(Stored items)

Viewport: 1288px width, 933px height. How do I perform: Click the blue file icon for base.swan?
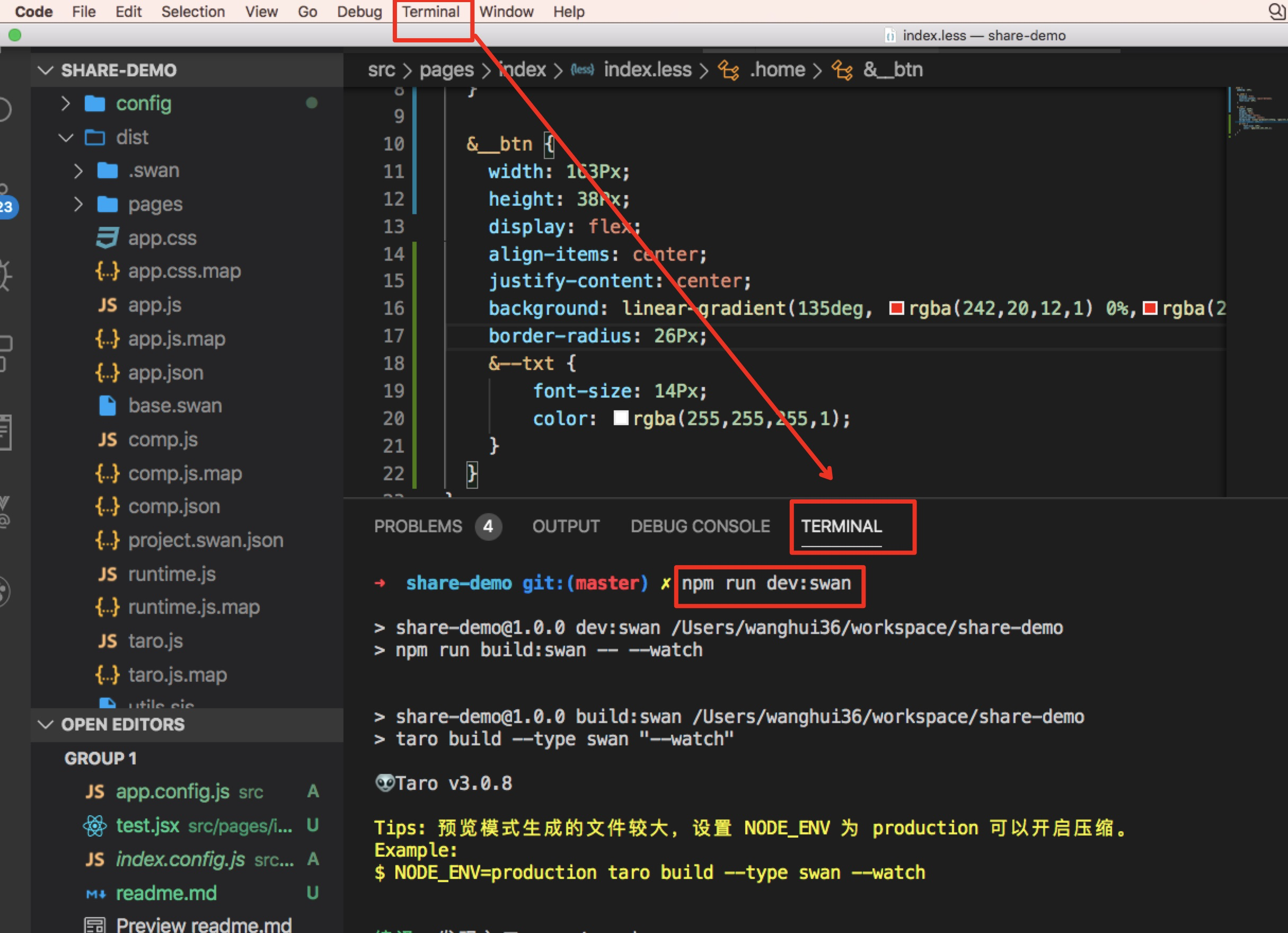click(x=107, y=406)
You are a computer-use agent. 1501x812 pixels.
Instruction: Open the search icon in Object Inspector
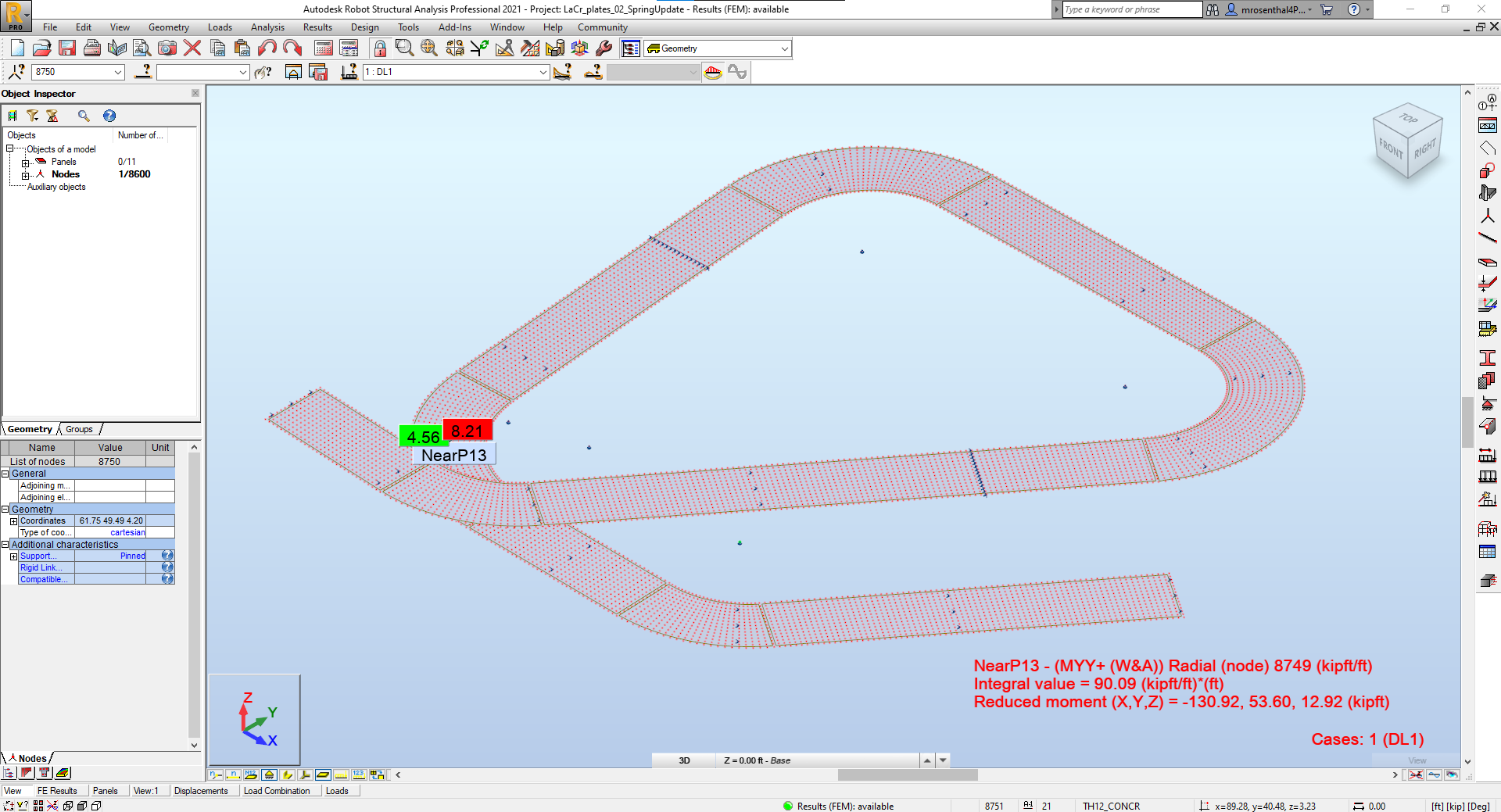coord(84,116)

• _Task prompt_: Copy only the lines running from the one that holds "Instruction: Open the" through the last line of the data, and include both of those lines. Do not copy any pictures.

• _Result_:
Instruction: Open the search icon in Object Inspector
coord(84,116)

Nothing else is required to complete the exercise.